- _Tarea A_: Transcribe al pie de la letra el fragmento sobre el guion de Nora Garrett, desde "El guion de" hasta "cualquier discurso nítido.".
- _Tarea B_:
Responde a estas preguntas con lo que dice el fragmento sobre el guion de Nora Garrett:
(i) ¿Quién escribió el guion?
(ii) ¿Cómo quedan algunas de las puertas que el film intenta abrir?
(iii) ¿Qué resulta más valioso que cualquier discurso nítido?

- _Fragmento del texto_:
######
El guion de Nora Garrett sostiene esa arquitectura con ambición, pero también con una ansia de abarcar que a veces traiciona la precisión del conjunto. El film quiere mapearlo todo: la cultura universitaria, la idolatría académica, el trauma, el poder institucional, la fragilidad del prestigio, la paranoia social, la maquinaria del #MeToo y sus ramificaciones más incómodas. En su intento por abrir múltiples puertas, algunas quedan apenas entreabiertas, y otras se sienten demasiado enfatizadas. Aun así, hay una vitalidad en esos excesos, una urgencia por pensar que resulta más valiosa que cualquier discurso nítido.
######
- _Datos brutos_:
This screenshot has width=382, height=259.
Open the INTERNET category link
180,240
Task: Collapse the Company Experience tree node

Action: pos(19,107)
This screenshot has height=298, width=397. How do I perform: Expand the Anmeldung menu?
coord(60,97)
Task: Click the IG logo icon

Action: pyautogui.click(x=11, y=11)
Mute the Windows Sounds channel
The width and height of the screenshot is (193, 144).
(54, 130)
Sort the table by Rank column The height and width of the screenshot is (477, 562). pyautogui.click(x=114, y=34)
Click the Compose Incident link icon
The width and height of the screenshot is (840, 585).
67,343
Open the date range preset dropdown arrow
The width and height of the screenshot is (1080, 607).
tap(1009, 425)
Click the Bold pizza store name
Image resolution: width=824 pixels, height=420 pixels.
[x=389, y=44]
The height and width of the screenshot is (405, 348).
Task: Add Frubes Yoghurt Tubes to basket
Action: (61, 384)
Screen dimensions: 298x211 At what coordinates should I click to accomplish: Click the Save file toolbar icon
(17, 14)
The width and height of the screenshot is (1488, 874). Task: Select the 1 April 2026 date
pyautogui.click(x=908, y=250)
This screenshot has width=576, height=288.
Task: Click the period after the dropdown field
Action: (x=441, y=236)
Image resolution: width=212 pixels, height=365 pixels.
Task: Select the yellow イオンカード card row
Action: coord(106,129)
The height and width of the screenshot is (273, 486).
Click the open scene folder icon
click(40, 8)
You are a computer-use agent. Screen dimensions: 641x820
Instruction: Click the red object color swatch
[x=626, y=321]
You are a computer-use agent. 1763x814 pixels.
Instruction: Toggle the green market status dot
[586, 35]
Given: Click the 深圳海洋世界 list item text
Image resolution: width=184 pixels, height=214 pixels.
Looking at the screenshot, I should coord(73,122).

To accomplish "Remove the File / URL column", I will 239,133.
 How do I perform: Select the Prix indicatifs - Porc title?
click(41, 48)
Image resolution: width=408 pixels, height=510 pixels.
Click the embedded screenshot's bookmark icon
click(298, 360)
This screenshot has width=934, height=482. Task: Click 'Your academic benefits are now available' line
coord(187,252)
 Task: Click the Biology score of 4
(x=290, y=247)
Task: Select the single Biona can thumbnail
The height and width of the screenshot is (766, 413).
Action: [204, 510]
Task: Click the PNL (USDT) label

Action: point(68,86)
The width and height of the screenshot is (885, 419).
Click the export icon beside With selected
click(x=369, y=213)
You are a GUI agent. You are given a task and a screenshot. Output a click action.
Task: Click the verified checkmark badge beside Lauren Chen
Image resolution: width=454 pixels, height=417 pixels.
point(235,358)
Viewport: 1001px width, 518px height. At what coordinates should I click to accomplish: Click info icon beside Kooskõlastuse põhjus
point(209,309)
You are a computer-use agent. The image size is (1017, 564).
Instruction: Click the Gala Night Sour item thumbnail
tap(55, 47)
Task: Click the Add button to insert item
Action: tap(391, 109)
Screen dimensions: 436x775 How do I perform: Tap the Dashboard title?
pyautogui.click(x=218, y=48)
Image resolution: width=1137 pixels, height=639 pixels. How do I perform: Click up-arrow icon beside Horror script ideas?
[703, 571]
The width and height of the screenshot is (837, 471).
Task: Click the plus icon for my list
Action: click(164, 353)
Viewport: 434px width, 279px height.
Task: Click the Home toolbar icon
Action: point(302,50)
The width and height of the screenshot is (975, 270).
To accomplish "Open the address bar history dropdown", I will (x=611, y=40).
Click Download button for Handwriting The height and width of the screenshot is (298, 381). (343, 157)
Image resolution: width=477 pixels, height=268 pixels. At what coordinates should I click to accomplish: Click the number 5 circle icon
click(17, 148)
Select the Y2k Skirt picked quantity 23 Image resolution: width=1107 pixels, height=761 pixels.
######
- _Respuesta A_:
El guion de Nora Garrett sostiene esa arquitectura con ambición, pero también con una ansia de abarcar que a veces traiciona la precisión del conjunto. El film quiere mapearlo todo: la cultura universitaria, la idolatría académica, el trauma, el poder institucional, la fragilidad del prestigio, la paranoia social, la maquinaria del #MeToo y sus ramificaciones más incómodas. En su intento por abrir múltiples puertas, algunas quedan apenas entreabiertas, y otras se sienten demasiado enfatizadas. Aun así, hay una vitalidad en esos excesos, una urgencia por pensar que resulta más valiosa que cualquier discurso nítido.

- _Respuesta B_:
(i) Nora Garrett.
(ii) Apenas entreabiertas.
(iii) Una urgencia por pensar.